To celebrate today's Fourth Bloggiversary, I'd like to offer a small giveaway. I'd love to giveaway a book (new) that I've reviewed over the past four years. Most of the reviews are listed in the Review by Title directory but there's also the handful that I've reviewed in the past several months that haven't been updated so if you remember something that's not listed...  To be entered you just need to tell me which book. Oh and an email address if I don't already have.  Not requiring you to subscribe/follow or tweet or blah blah blah but I would honestly love it if you did... #pleaseandthankyou

Now your gift to me? What!?! you say...   Yes, silly gooses, you didn't think you'd get off without a Sunday Salon question did you??  YOUR gift to ME:

1. If you've never commented here before, tell me hi. If you don't know what to say, tell me your favorite ice cream flavor. I'm really friendly, I promise...

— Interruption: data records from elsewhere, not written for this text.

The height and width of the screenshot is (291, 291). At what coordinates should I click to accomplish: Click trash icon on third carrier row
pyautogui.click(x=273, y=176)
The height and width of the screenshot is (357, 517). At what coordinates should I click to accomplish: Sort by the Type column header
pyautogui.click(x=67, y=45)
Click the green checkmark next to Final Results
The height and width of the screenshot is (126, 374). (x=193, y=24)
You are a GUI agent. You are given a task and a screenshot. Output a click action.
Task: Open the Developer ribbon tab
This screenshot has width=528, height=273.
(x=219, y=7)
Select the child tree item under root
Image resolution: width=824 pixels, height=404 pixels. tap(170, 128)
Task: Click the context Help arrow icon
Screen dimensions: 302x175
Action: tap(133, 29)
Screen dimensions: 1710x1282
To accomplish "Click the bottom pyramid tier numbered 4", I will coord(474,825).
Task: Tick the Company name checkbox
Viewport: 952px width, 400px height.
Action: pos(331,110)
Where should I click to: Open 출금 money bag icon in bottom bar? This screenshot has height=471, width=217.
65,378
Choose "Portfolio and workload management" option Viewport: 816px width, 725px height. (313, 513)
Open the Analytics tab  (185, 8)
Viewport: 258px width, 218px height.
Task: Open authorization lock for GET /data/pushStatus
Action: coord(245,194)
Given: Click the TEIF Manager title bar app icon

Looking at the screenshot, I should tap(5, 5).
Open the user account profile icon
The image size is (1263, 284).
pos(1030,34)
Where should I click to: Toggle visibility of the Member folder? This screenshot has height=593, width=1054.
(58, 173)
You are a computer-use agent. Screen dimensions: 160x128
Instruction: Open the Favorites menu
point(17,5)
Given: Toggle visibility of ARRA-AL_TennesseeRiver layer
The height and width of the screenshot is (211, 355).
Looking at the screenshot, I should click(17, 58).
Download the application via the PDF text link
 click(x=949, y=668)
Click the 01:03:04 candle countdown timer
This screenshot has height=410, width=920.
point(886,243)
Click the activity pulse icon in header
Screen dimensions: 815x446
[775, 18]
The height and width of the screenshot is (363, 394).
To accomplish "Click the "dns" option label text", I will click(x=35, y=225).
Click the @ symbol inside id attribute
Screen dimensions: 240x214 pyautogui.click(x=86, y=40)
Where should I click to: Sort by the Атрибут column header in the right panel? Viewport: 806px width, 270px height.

2. Remember how you stumbled upon my blog or me? I'd love to hear how! Or if you don't remember that, is there a memorable post I've written in the past several years?

3. Or if you've commented here before and you don't have any recollection as to how you "met" me or any memorable posts, how about you tell me your dream vacation? #haveseriouscaseofwanderlust

Ok, enough rambling.  Oh, and I'll probably announce the giveaway next Sunday so you have until June 11th to enter.